Fit a Generalized Estimation Equation Model

DESCRIPTION:

Returns an object of class "gee" that represents a fit of a Generalized Estimation Equation model.

USAGE:

gee(formula, cluster, variance, data=sys.parent(), family=gaussian,
    link=NULL, correlation="independent", start=NULL, contrasts=NULL,
    subset, na.action=na.omit, control=list(algorithm=2))

REQUIRED ARGUMENTS:

formula
a formula object, with the response on the left of a ~ operator, and the terms separated by + operators on the right. A term of constant offset can be added to the linear predictor, as in the glm function.
cluster
a two-column matrix of integers to identify cluster id and record id. Use cbind(cluster.id, record.id) to specify, in which the variables have to be in the search path or in the data frame entered in data. The first column is the cluster id and the second column is the record id. Each row of the matrix corresponds to the identification of an observation in a cluster. Observations within the same cluster might be correlated, while observations from different clusters are uncorrelated. All of the observations within the same cluster are assumed to have the same variance. The record id is important when the data are unbalanced or the correlation is coordinate-dependent, i.e. discrete time AR, stationary, nonstationary and unstructured correlation. In these cases, the ordering of observations within a cluster has an impact on results. For unbalanced data, all unique record id's constitute a complete cluster, and each cluster is a subset of the complete cluster. In modeling repeated measures with coordinate-independent correlation structures such as independent, exchangeable and continuous AR, the record id could be arbitrary. Only in a balanced data, the default will generate a vector of integers from 1 to the size of a cluster for record.id.

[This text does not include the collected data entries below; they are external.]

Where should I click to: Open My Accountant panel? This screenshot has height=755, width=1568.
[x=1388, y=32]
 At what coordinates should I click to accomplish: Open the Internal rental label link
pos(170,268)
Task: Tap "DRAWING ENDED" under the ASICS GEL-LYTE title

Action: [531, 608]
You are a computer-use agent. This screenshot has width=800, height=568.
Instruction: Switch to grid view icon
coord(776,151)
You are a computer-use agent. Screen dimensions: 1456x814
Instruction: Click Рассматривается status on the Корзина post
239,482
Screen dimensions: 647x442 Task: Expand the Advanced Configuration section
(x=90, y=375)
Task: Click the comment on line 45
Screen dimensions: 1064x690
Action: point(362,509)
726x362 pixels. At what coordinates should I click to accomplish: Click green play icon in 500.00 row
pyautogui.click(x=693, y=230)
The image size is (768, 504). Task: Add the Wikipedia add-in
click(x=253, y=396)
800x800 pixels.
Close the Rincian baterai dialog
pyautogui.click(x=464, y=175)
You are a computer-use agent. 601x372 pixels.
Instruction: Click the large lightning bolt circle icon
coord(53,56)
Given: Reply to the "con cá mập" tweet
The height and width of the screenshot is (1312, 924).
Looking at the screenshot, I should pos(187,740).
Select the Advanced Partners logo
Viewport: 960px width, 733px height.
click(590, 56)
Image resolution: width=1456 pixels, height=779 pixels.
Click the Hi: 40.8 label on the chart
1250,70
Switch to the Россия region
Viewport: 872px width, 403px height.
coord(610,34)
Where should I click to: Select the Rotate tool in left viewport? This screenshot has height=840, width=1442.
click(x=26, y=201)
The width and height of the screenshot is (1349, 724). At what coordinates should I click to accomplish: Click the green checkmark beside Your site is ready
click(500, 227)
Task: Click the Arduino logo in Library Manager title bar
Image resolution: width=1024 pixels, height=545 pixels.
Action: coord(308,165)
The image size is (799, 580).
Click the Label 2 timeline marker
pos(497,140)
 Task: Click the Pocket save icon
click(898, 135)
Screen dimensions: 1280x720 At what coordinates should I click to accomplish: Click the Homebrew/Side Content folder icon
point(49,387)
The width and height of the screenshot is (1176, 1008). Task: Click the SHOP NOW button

For other cases, provide two variables for this argument. The function recordDesign is useful for creating record id's for some data.
variance
a character string to specify a variance structure or a numeric initial scale parameter. The options are "glm.scale" and "glm.1". Enter "glm.scale" to indicate that the variance follows the structure of a generalized linear model with a multiplicative of a scale parameter. If the initial value of the scale parameter is known, then enter that value. If the scale parameter is known to be exactly equal to 1, enter "glm.1". Use varDesign for more complicated variance structures.

OPTIONAL ARGUMENTS:

data
a data frame in which to interpret the variables included in specifying arguments formula, subset, cluster, variance, and correlation. If data is missing, then the variables should be on the search list.
family
a glm "family" object or character string identifying the family. Families supported are "gaussian", "binomial", "poisson", "Gamma", "inverse.gaussian". The default is "gaussian".
link
a character string identifying the link function corresponding to family. For example, use "log" for poisson, and "logit" or "probit" for binomial. Not all links are supported for each family. The supported links are "logit", "probit", "cloglog", "log", "identity", "power(x)", "inverse", and "1/mu^2". The "gaussian" and "inverse.gaussian" families have only one supported link, "identity" and "1/mu^2", respectively. The "power(x)" link is parameterized by a non-negative real value x and may be used with all families.
correlation
a character string or a list to specify correlation structures. Use geeDesign for more complicated correlation structures. Typically, a character string is entered to specify a correlation structure. The following character strings are permitted:
"AR"

auto regressive correlation with discrete occasions,

"contAR"
auto regressive correlation with continuous occasions,
"exchangeable"
exchangeable correlation,
"independent"
independent correlation (default),
"stationary"
stationary correlation,
"nonstationary"
nonstationary correlation,
"unstruct"
unstructured correlation.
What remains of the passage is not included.